同じ監督が撮った『ものすごいうるさくて、ありえないほど近い』という作品もこの間飛行機で観たが、こっちは映画館で観てたとしても2度は行かなかっただろう。
途中までは琴線に触れる映画になるかもなと思って観ていたが、ふと、主人公家族を敢えてユダヤ人(→明示的にではないが、そう取れるような描き方になっている)にする必要があったのか?と、思った瞬間、妙に冷めたというか、軽い嫌悪感さえ覚えてしまった。ストーリー自体は感動的に作ってあると思ったが、わざわざ第二次大戦のエピソードまで盛り込んで、つくづく「=無辜の被害者」というイメージを売り込みたいんだなあ、という視点からでも一貫して解釈可能な作品だったように思う。

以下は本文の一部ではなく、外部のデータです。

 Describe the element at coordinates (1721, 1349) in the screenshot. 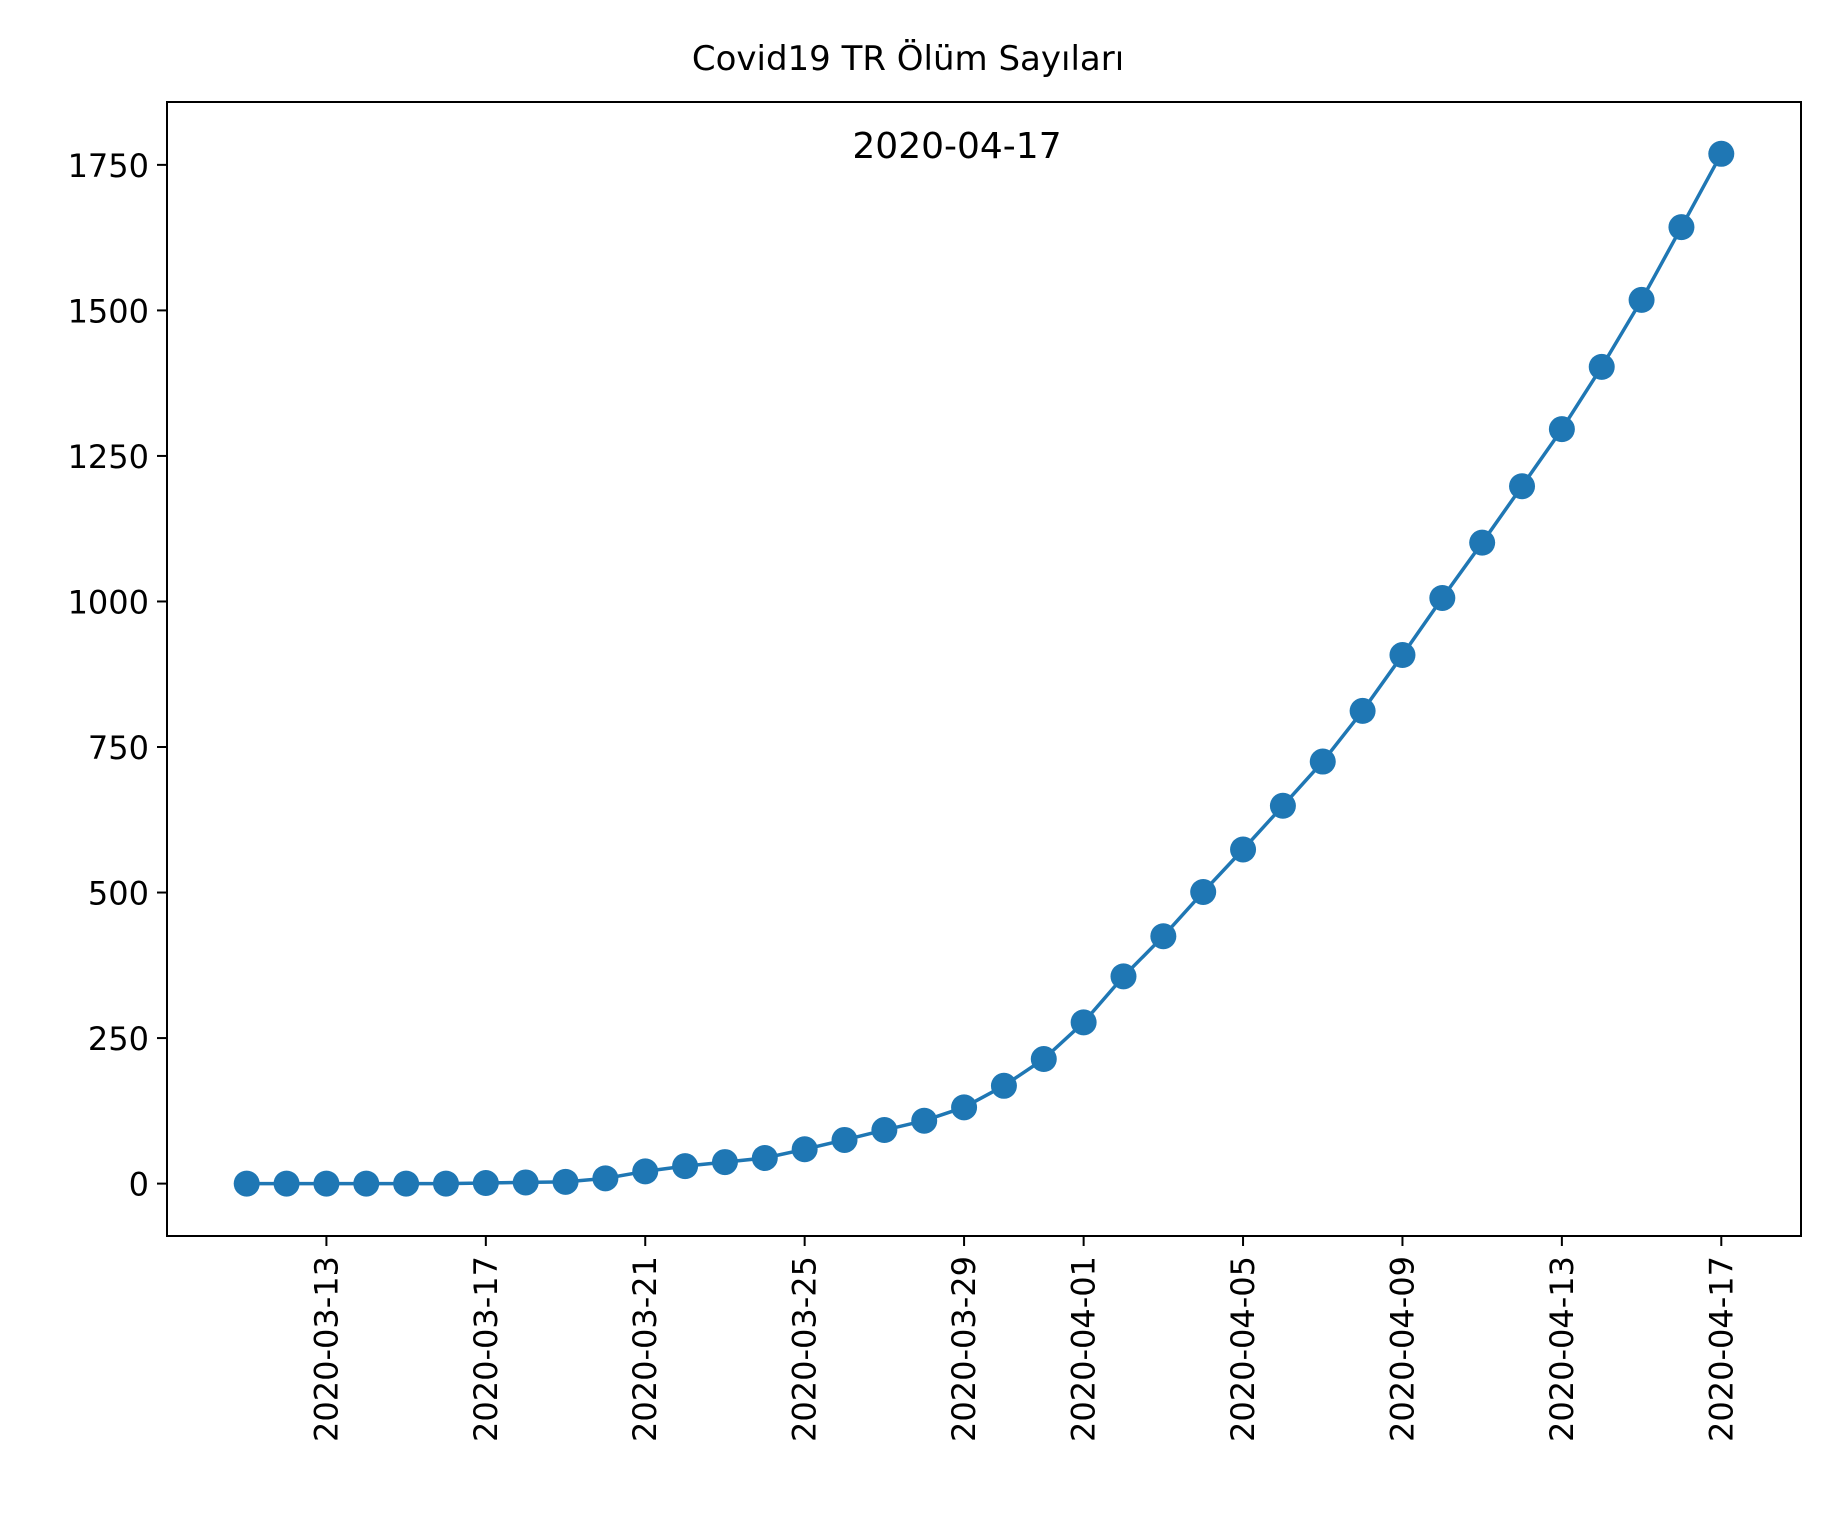

I see `x-tick-label: 2020-04-17` at that location.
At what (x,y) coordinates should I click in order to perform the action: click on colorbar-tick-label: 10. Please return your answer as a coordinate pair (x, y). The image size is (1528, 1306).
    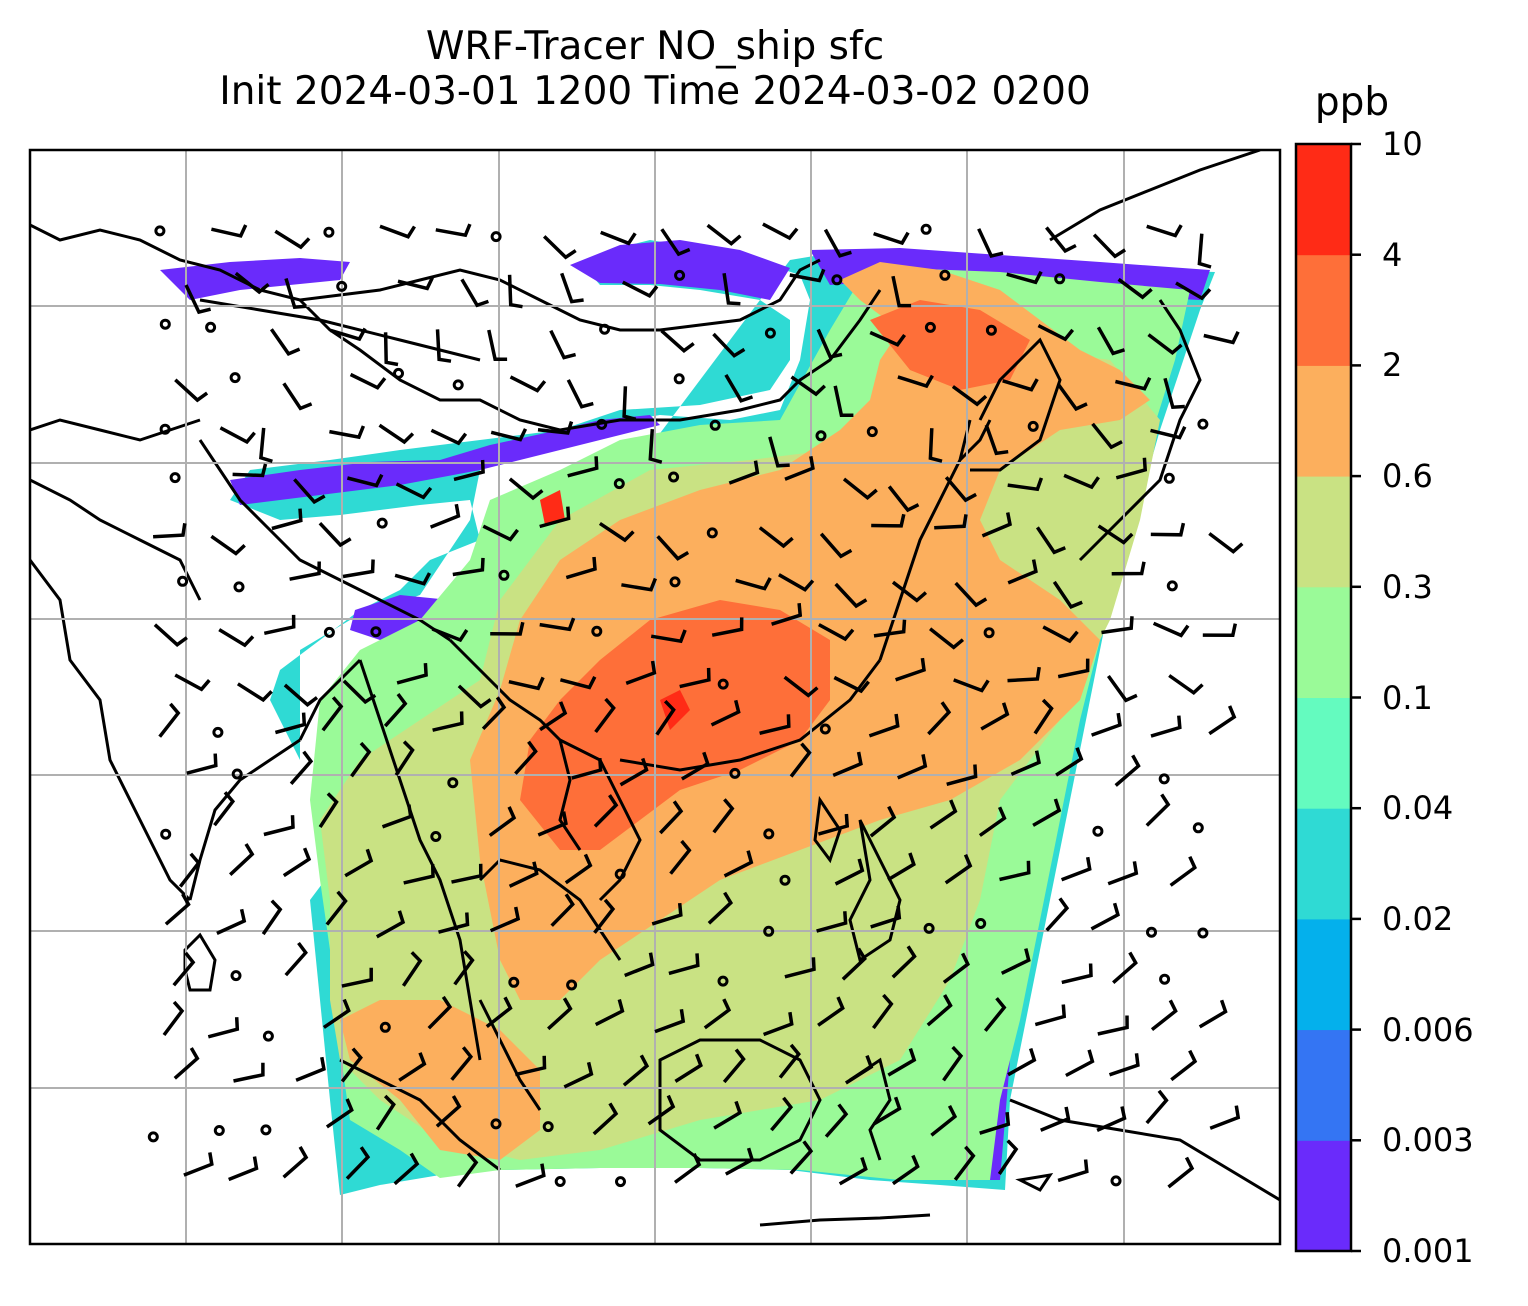
    Looking at the image, I should click on (1402, 144).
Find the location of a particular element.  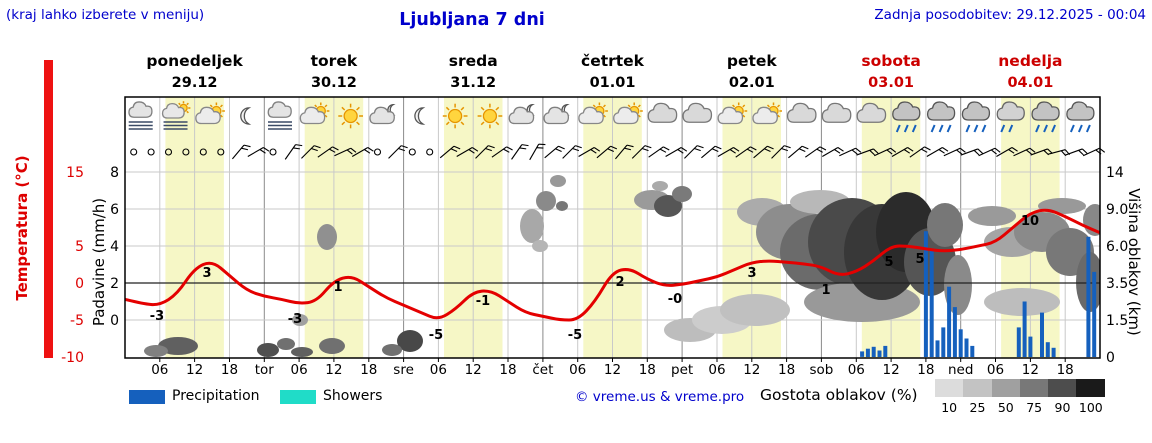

911の被害者はアメリカであって、ユダヤ人に限定されるものではなかったはずだ。にもかかわらず、敢えてユダヤ人を作品の中心に据えるというのなら、そうする必然性を納得のできる形で提示してくれないと、ただただ、作り手のあざとさが鼻につくばかりというものだ。原作者がユダヤ人と知って、案の定、と思ったのは私だけだろうか。
まあ、自己を被害者と認識することは、加害者たる自覚を持つことに比べずっと難しいのだと思われ、隣国の人々からは日本人も五十歩百歩と思われているのかもしれないが。